--- Excerpt ---
——

Background: The efficacy of treatments that lower homocysteine concentrations in reducing the risk of cardiovascular disease remains controversial. Our aim was to do a meta-analysis of relevant randomised trials to assess the efficacy of folic acid supplementation in the prevention of stroke.
Methods: We collected data from eight randomised trials of folic acid that had stroke reported as one of the endpoints. Relative risk (RR) was used as a measure of the effect of folic acid supplementation on the risk of stroke with a random effect model. The analysis was further stratified by factors that could affect the treatment effects.
Findings: Folic acid supplementation significantly reduced the risk of stroke by 18% (RR 0.82, 95% CI 0.68-1.00; p=0.045). In the stratified analyses, a greater beneficial effect was seen in those trials with a treatment duration of more than 36 months (0.71, 0.57-0.87; p=0.001), a decrease in the concentration of homocysteine of more than 20% (0.77, 0.63-0.94; p=0.012), no fortification or partly fortified grain (0.75, 0.62-0.91; p=0.003), and no history of stroke (0.75, 0.62-0.90; p=0.002). In the corresponding comparison groups, the estimated RRs were attenuated and insignificant.
Interpretation: Our findings indicate that folic acid supplementation can effectively reduce the risk of stroke in primary prevention.

——

--- Recorded data ---
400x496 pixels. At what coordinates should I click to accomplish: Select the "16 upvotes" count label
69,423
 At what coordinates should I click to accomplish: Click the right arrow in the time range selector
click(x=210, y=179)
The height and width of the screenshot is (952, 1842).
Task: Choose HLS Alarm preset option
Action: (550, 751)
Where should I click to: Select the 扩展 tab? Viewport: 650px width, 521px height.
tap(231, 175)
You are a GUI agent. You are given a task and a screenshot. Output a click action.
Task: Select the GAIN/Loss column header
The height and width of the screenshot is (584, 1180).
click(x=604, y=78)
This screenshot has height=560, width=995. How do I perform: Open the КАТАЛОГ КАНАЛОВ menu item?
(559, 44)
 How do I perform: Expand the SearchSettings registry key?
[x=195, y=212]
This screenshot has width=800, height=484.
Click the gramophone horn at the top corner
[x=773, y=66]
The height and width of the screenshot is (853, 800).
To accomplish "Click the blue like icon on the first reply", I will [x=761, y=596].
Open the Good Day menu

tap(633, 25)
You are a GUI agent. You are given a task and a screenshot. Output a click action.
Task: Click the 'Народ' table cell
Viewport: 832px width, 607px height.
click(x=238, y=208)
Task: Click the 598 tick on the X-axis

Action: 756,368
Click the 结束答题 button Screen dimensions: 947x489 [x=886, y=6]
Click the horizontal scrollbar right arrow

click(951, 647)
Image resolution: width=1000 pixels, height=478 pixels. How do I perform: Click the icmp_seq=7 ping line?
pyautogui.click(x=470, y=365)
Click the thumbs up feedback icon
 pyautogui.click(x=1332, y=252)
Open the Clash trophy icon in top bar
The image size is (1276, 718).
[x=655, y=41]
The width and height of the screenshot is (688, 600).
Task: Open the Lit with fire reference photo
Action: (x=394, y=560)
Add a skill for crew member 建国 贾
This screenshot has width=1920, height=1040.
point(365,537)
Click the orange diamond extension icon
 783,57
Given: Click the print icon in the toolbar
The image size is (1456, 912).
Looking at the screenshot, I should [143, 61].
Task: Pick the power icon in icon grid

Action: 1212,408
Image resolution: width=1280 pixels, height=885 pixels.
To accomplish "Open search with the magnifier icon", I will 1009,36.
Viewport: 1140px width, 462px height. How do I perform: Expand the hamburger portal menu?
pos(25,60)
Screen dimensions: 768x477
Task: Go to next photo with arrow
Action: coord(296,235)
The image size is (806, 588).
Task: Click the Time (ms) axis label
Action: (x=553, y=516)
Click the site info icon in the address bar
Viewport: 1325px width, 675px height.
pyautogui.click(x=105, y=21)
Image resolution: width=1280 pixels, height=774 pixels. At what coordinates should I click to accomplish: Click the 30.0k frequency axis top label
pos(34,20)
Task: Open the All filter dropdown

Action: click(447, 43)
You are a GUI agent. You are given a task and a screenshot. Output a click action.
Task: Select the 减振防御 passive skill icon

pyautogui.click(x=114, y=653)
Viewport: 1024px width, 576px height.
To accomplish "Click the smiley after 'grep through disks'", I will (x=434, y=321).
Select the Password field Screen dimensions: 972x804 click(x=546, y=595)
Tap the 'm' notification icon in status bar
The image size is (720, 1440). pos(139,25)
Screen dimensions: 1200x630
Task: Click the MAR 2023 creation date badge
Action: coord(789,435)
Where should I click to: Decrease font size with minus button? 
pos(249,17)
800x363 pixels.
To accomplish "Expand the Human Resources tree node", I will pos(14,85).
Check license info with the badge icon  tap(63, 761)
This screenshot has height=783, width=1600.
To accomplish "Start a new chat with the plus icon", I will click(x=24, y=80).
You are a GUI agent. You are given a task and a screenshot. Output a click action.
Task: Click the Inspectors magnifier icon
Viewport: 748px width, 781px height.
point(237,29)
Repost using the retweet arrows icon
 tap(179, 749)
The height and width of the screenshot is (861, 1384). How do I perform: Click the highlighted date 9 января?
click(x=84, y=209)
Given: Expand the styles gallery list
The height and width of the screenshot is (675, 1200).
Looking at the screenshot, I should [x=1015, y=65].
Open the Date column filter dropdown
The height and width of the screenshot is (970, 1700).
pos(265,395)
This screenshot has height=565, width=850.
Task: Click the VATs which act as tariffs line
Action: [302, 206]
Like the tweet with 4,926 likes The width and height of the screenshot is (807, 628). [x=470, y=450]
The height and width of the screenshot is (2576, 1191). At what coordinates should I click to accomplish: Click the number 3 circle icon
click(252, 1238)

——

--- Task instructions ---
Sum up the abstract on folic acid and stroke in two sentences.

--- Answer section ---
A meta-analysis of eight randomized trials that reported stroke as an endpoint found that folic acid supplementation cut stroke risk by 18% (RR 0.82, 95% CI 0.68-1.00; p=0.045). The benefit was greater in trials lasting more than 36 months, trials that lowered homocysteine by more than 20%, trials with no or partly fortified grain, and trials of people with no history of stroke, which suggests folic acid can help prevent a first stroke.